▸ **EXERCISE DESCRIPTION**: Repeat each record exactly. Any picture gets left out.
Start of Block
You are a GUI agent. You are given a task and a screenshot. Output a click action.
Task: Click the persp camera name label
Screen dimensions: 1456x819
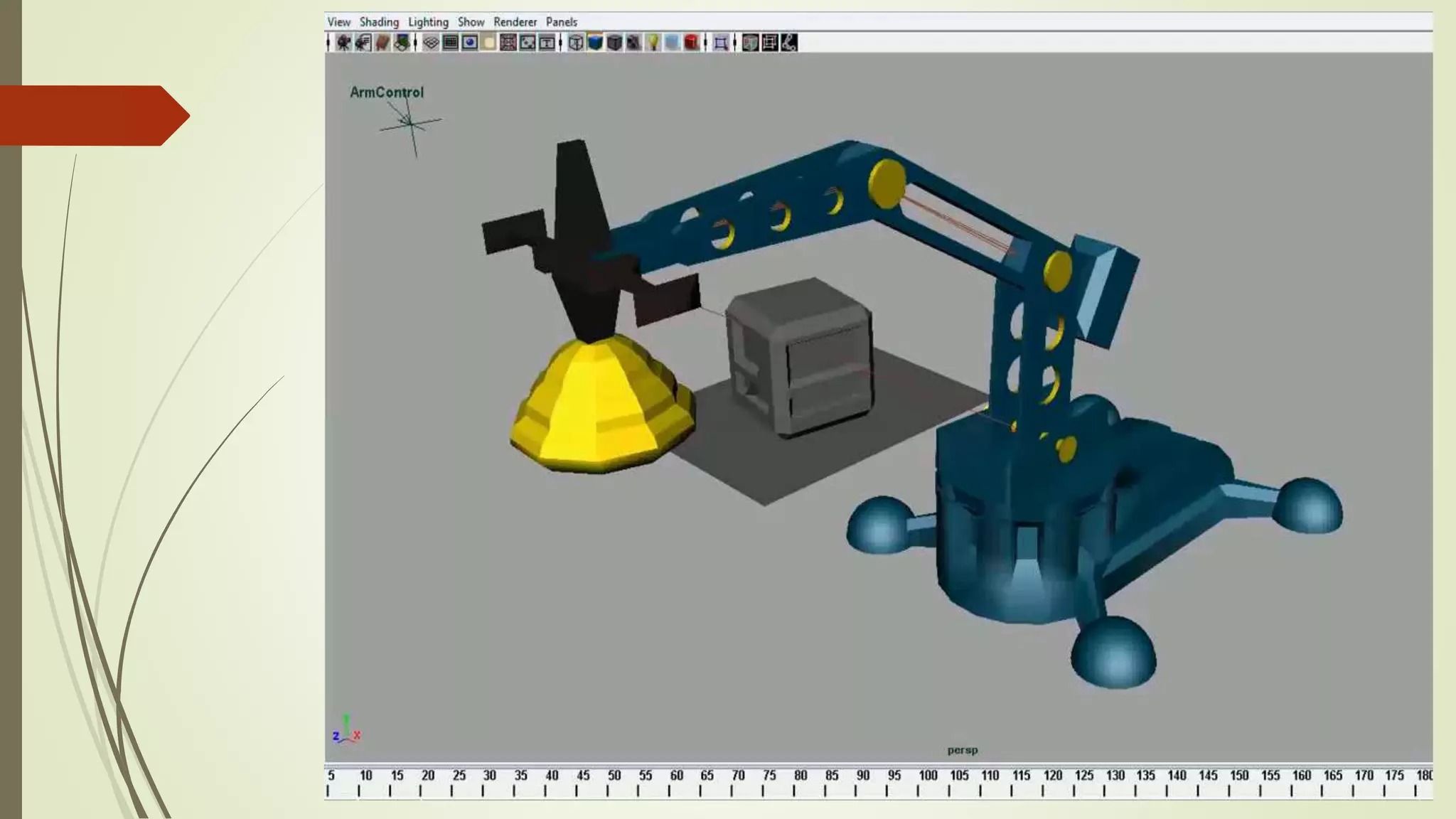click(x=962, y=750)
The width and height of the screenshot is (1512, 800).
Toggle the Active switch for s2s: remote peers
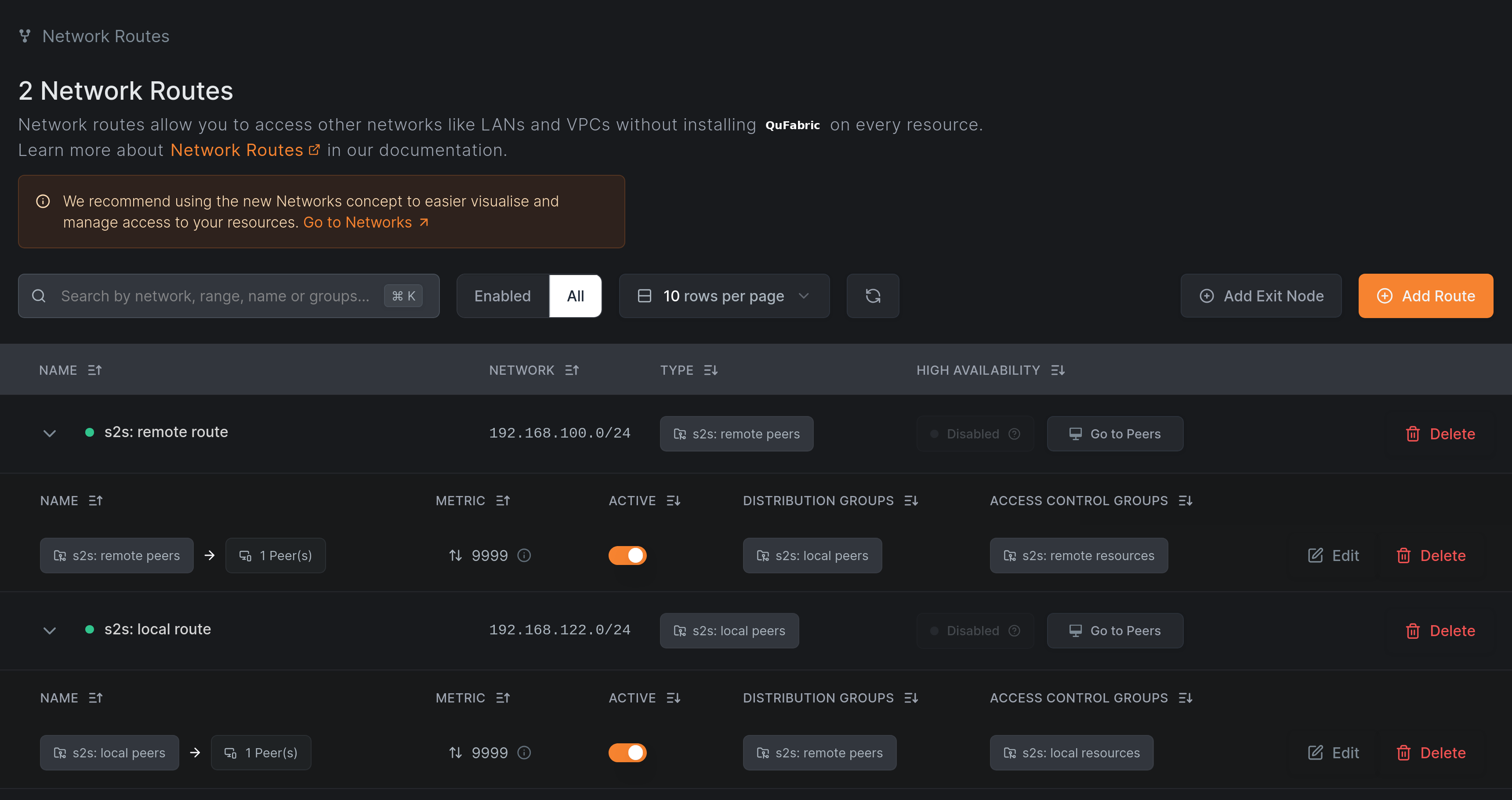(x=627, y=555)
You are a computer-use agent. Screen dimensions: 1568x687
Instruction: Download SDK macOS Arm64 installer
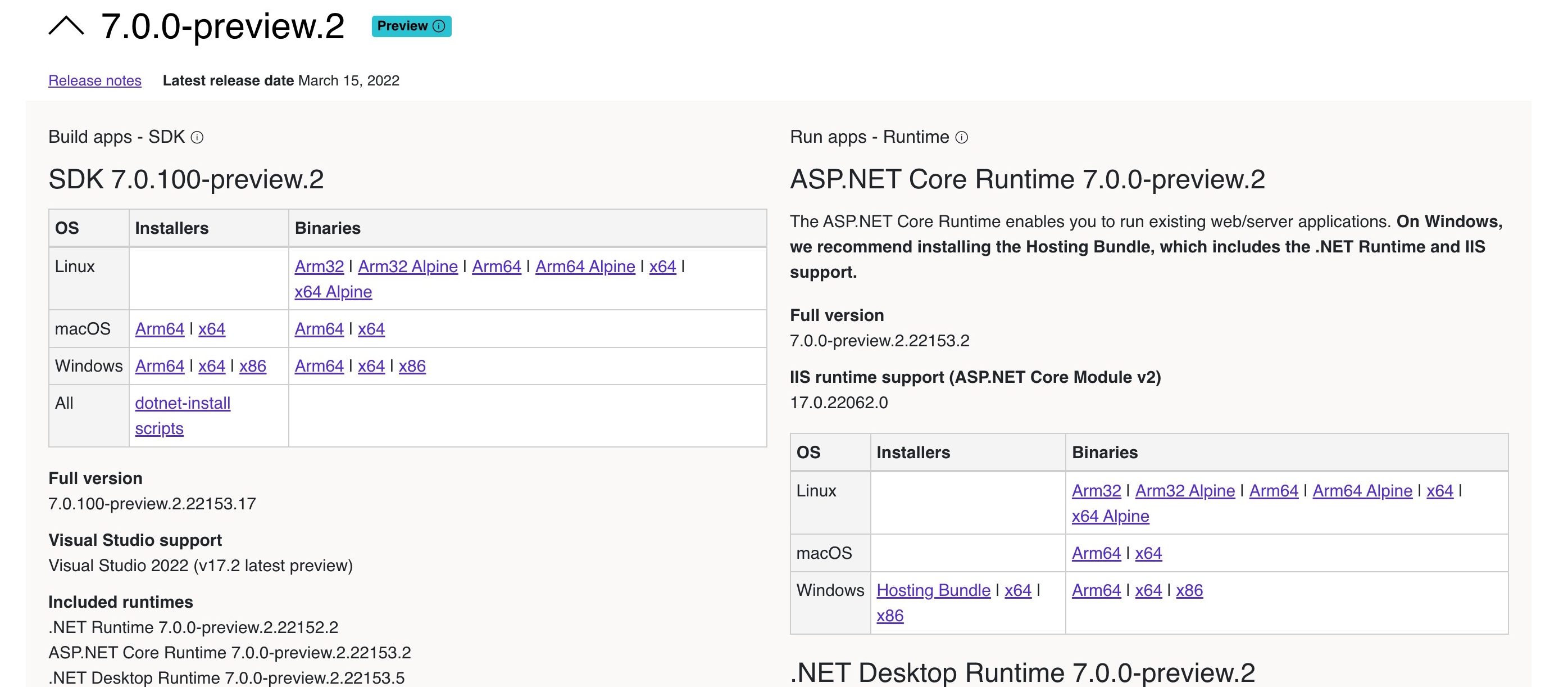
End of Block
▸ **SOLUTION**:
You are a GUI agent. You are given a task and a screenshot. Output a click action.
Task: Click the persp camera name label
Screen dimensions: 1456x819
click(x=962, y=750)
The width and height of the screenshot is (1512, 800).
Toggle the Active switch for s2s: remote peers
(x=627, y=555)
You are a computer-use agent. Screen dimensions: 1568x687
Instruction: Download SDK macOS Arm64 installer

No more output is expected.